Shane Jacks:    For sure, yeah.
Keith Consentino:    All right, so my next one is kind of like the whale tail.  We’re talking about a shaved tool, and we’ve mentioned these not she show before, and for Shane and I they are just a regular, everyday occurrence, and for our technicians, but it’s something else, again, that you could go years and years and work and work without shaved tools.  I did it, Shane did it, you just know what of your tools fit where and you think that’s it.  Then you drop a shaved tool in your hand and pop that thing right down into a brace that you’ve been fighting with every other tool to fit in there, and it slides right in and you think, “This is amazing.  I can’t believe I worked so long without these,” and they’re only getting thinner as the technology for the tool companies gets better.  So get some shaved tools.  It is ridiculous.  I couldn’t do what I do without them now.  Oftentimes when that tool is on the dent, that’s the only tool that’s going to fit in there.  You take that tool out of my hands, I can’t get it.
Shane Jacks:    Yeah, there’s a reason I nicknamed those bad boys The Answer.  That’s the reason.  You know where they work best?  And I think I’ve said this before.  Especially, well, where they work best for hail, if any of you guys ever have any trouble with the Infinity G cars, the hoods, they’re aluminum and they have a lot of flat skin to skin bracing or double panels, those things work so so well in those hoods.  Because aluminum, you can shove a tool without distortion way more than you can a steel hood, and I’ve been working on some of these infinity hoods, and my guys here have been cringing at the big bowls that I’m twisting, and it’s pulling down the sealer.  But those tools work so well in those hoods.  They work everywhere, but that’s just one of my favorite spots to use those shed tools.
Keith Consentino:    And you like one of the Ultra shaved tools too, right?  Is that you?
Shane Jacks:    That’s the ones that I like the best, honestly, the Ultras.
Keith Consentino:    And I use the Dent Craft shaved tools more.  I don’t have the Ultra shaved tool.
Shane Jacks:    Man, the Dent Craft are thinner, so you’re going to get them in a tighter spot, so they have their place.  The Ultras are a little bit thicker, insanely flexible, but way way strong.  These things are really really strong.
Keith Consentino:    And I know you like that coating, whether it’s chrome or whatever it is, because it slides in there.
Shane Jacks:    Yeah.  I’ve got the entire set and then an extra three or four that I keep in my truck when I do the little bit of mobile work that I do.
-*-
**What you need to do:**
1 > Pull out everything in the shaved-tools conversation from "Shane Jacks:    Man, the" down to "really really strong.", copied word for word.
2 > Write the next part of the shaved-tools conversation, picking up after its final line.
The listing that comes next plays no part in the work.
-*-
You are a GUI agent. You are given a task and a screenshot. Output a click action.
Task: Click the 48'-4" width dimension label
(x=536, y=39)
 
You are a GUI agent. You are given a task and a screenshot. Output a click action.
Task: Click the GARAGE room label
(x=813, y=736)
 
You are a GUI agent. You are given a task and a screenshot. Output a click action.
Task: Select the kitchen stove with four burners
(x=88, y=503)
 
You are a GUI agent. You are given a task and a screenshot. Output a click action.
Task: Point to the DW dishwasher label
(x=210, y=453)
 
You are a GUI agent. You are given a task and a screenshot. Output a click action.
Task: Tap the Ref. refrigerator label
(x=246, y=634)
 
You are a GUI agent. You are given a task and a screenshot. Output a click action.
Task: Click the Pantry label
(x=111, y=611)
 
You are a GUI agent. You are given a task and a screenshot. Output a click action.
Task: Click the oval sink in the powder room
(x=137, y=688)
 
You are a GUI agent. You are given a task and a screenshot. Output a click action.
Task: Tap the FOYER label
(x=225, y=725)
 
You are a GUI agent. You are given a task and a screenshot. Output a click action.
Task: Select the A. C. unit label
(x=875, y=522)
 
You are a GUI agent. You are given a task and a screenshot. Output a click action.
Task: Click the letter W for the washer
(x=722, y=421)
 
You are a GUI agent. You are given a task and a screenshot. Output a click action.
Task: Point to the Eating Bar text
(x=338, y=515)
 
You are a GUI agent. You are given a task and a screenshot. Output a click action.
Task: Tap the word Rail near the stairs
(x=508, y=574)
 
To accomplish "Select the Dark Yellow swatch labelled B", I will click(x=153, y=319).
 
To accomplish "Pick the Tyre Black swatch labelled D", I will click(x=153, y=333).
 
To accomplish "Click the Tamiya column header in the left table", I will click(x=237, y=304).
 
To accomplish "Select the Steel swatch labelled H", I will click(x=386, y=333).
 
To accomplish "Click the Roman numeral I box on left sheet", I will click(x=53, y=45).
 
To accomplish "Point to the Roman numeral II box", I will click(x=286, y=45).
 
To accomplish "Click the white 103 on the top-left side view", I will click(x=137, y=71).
-*-
**Per-task answers:**
1 >
Shane Jacks:    Man, the Dent Craft are thinner, so you’re going to get them in a tighter spot, so they have their place.  The Ultras are a little bit thicker, insanely flexible, but way way strong.  These things are really really strong.

2 >
Keith Consentino:    You had an extra three or four until our seminar.
Shane Jacks:    Well, I guess I’ll have to buy some more while I’m down there.
Keith Consentino:    What’s your next tool after my shaved tools?
Shane Jacks:    Sticking with the hail theme from the last one, from the last tool that I said, the breakdown bar.  It’s a fathead light, or something comparable, and I’m just going to go ahead and say two of those to set up on a roof, because they’re so wide, you can set them up, you stand on the back of that SUV roof, and you don’t have to move that light near as much.  Your speed will, I used to work hail with one fluorescent bulb light.  Do you know how long it took me?  Holy crap.
Keith Consentino:    Yes I do, because it wasn’t that long ago I was doing the same thing.
Shane Jacks:    Horrible would be the best way to describe.  And I was doing it fine, and then once these LED lights came out, and then these wide series lights, and then I decided, you know what?  You may as well have a few of these lights, and I’m just sitting it up around, it looks like we’re doing a movie shoot in there it’s so bright, and there are lights everywhere, but I don’t have to move near as much.  So I’m going to say that’s my next one, is the fathead light.
Keith Consentino:    And you said something similar, but Pro PDR Solutions is the only one that makes a big fat light like that, right?
Shane Jacks:    Are they the only one snow?
Keith Consentino:    Well I don’t.  I don’t spend much time on the hail side, but Bill’s company is Pro PDR Solutions, and his product is the one that’s called a fathead.
Shane Jacks:    That’s the only one that I will use.  And I think it may be the only one.  But Bill, if you’re listening, or anybody, I won’t use another one because, that’s why I don’t know if there’s another one out there.  This one is really good.  I haven’t looked.  I thought there was another one but I could be wrong, Keith.
Keith Consentino:    So one of the reasons I think you’re talking about it’s better is it’s twice or more as wide as a normal two or three strip LED light.  So when you set it up, you have more options closer to the panel and higher up.  So it’s like moving your light from the lower position to a higher position, but it’s just the whole light is up there and up and down already.
Shane Jacks:    You can turkey neck that bad boy.  That dent up there, this dent down here.  That dent up there, this dent down here.
Keith Consentino:    Did you just make that term up?
Shane Jacks:    I’ve heard it.  I’ve heard it somewhere before, but not in relation to this.
Keith Consentino:    All right, one of the other techniques we’re going to teach in Orlando, Florida is turkey necking.
Shane Jacks:    Oh that’s big.  That is actually, yeah.  That is actually one of my key things for speed on hail is the whole turkey neck thing.  It really is.  I swear it is.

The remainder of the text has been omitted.